= Beginning of Section =

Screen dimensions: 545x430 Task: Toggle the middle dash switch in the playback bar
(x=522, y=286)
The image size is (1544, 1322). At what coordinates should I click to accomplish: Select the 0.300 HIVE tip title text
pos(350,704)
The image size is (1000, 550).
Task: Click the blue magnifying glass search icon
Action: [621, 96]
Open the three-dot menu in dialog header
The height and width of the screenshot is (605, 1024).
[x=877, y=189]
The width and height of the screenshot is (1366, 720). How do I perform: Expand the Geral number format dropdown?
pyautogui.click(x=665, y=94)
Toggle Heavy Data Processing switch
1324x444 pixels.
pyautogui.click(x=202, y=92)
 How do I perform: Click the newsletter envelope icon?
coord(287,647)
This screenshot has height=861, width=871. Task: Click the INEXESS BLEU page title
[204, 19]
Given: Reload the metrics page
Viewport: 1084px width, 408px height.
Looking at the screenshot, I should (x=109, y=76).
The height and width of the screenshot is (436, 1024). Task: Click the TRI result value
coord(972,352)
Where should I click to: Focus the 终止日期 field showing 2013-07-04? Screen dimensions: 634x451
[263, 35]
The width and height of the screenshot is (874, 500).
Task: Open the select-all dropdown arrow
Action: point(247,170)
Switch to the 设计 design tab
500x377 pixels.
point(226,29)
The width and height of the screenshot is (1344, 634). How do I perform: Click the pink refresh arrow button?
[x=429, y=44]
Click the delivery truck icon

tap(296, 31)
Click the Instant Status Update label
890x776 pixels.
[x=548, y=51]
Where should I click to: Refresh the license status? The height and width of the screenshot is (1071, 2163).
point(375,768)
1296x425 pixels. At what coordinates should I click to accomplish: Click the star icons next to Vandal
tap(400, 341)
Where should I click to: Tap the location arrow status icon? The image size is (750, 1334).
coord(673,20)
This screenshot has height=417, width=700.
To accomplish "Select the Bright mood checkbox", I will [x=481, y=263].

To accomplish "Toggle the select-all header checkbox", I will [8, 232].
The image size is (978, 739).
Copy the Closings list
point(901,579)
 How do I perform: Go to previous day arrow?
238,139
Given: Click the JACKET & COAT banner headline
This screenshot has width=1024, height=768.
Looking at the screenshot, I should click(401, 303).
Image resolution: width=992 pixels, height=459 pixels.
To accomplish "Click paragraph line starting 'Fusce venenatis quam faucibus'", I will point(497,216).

= End of Section =

• [INSTRUCTIONS FOR THE TASK]
From the records above, repeat exactly the lines from the one with "The height and width of the screenshot is (605, 1024)." through the one with "Toggle Heavy Data Processing switch", both included.

• [REPLY TO THE TASK]
The height and width of the screenshot is (605, 1024).
[x=877, y=189]
The width and height of the screenshot is (1366, 720). How do I perform: Expand the Geral number format dropdown?
pyautogui.click(x=665, y=94)
Toggle Heavy Data Processing switch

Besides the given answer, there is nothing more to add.